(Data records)

****************************************

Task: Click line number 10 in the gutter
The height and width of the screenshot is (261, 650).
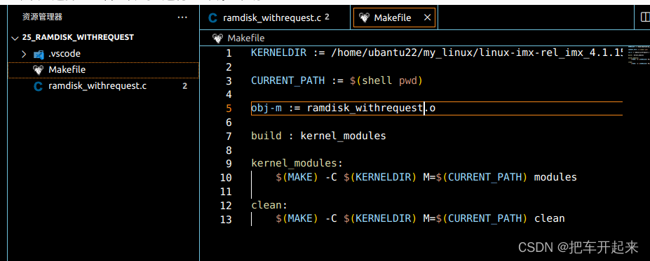Action: pos(226,178)
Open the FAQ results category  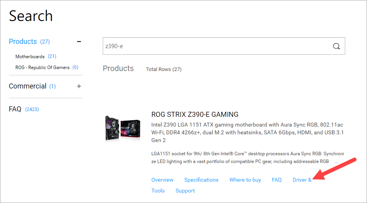(x=15, y=109)
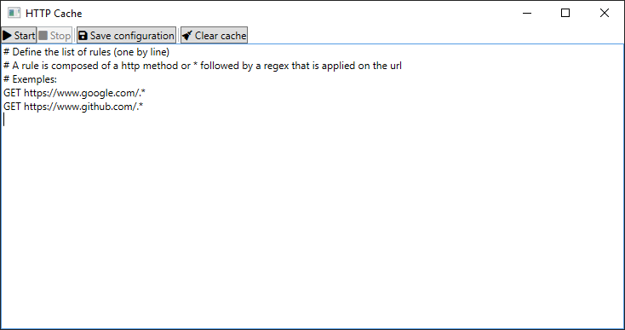
Task: Click the Save configuration button label
Action: coord(132,36)
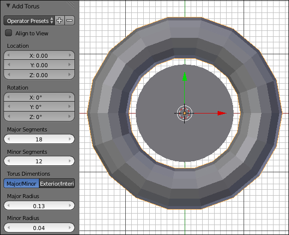Decrease Rotation X with left arrow

tap(8, 97)
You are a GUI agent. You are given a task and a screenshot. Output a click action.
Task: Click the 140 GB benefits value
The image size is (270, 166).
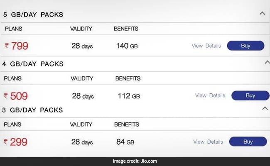tap(127, 46)
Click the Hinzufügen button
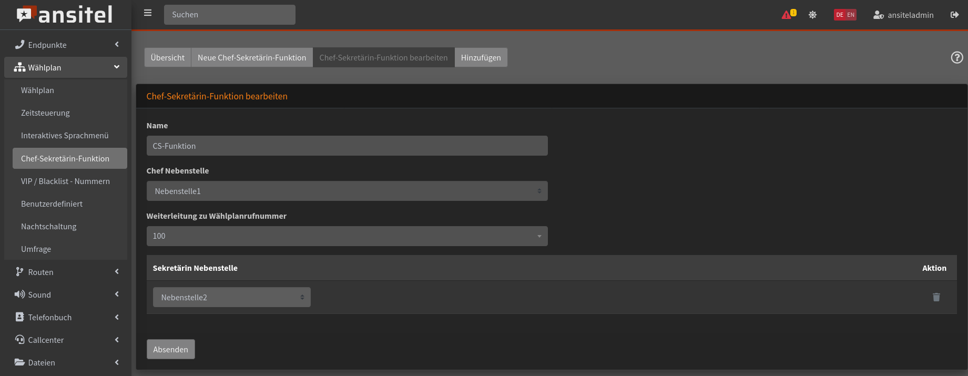 (x=481, y=57)
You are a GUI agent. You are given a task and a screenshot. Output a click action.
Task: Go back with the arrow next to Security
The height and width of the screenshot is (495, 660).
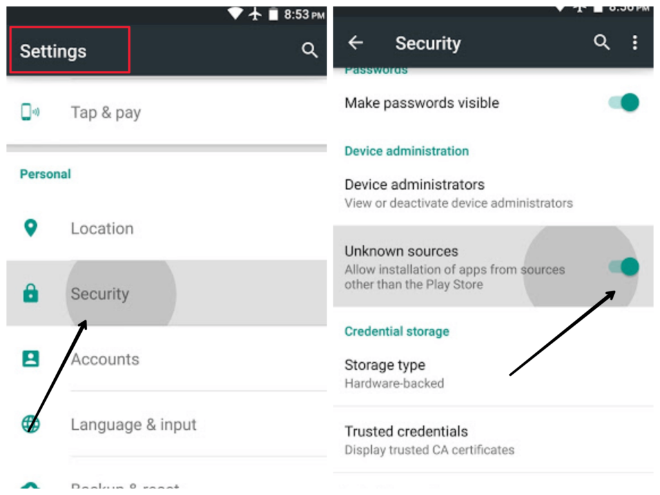coord(355,42)
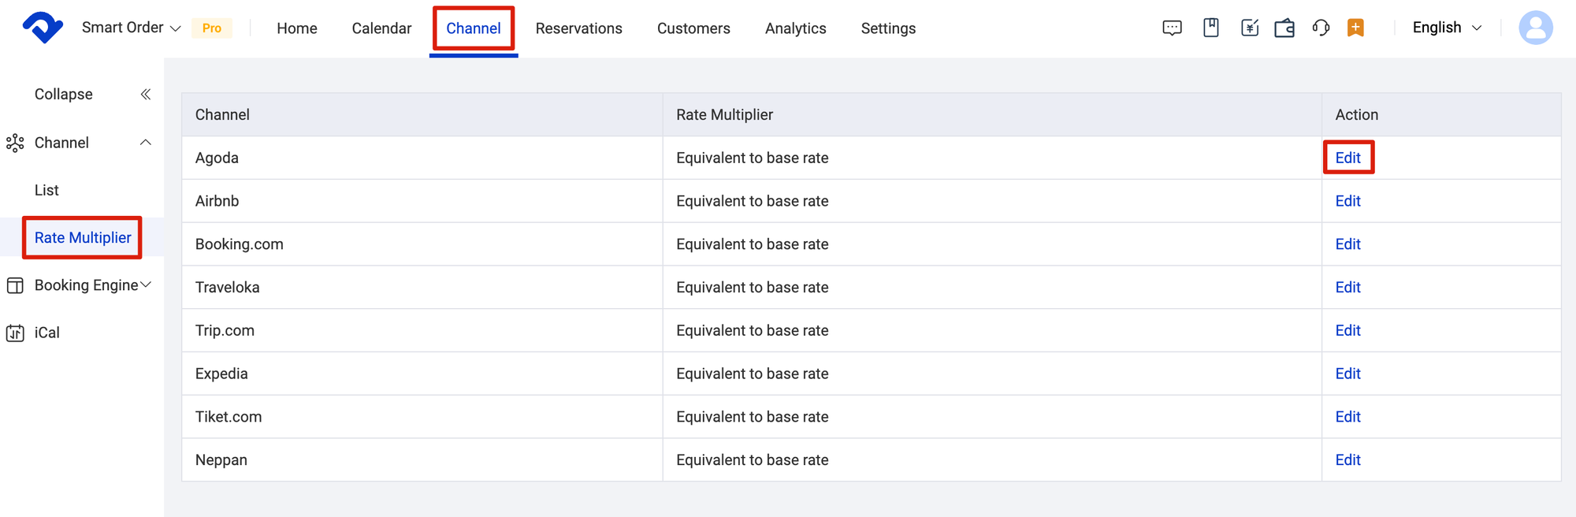Open the Calendar tab
Image resolution: width=1576 pixels, height=517 pixels.
pos(381,28)

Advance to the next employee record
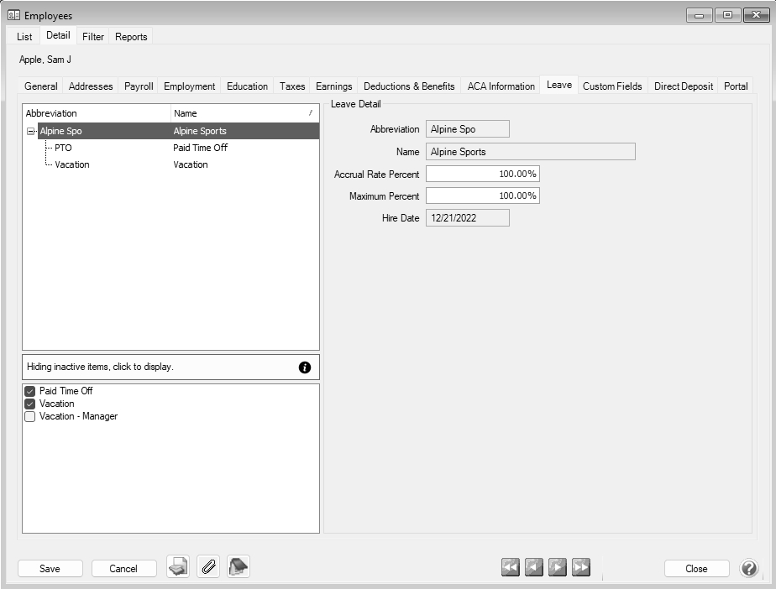pyautogui.click(x=557, y=568)
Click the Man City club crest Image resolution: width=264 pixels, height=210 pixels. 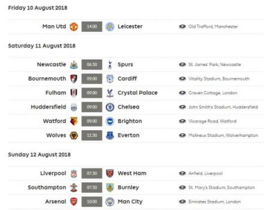click(x=110, y=202)
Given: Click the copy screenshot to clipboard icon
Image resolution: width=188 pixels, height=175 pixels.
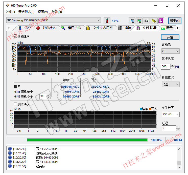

****************************************

◆ PROBLEM
Your copy should consist only of the lines from the one containing "Given: Click the" through the last line of the entries above, reproduced exactly, without pictures.

◆ EXERCISE ANSWER
Given: Click the copy screenshot to clipboard icon
Image resolution: width=188 pixels, height=175 pixels.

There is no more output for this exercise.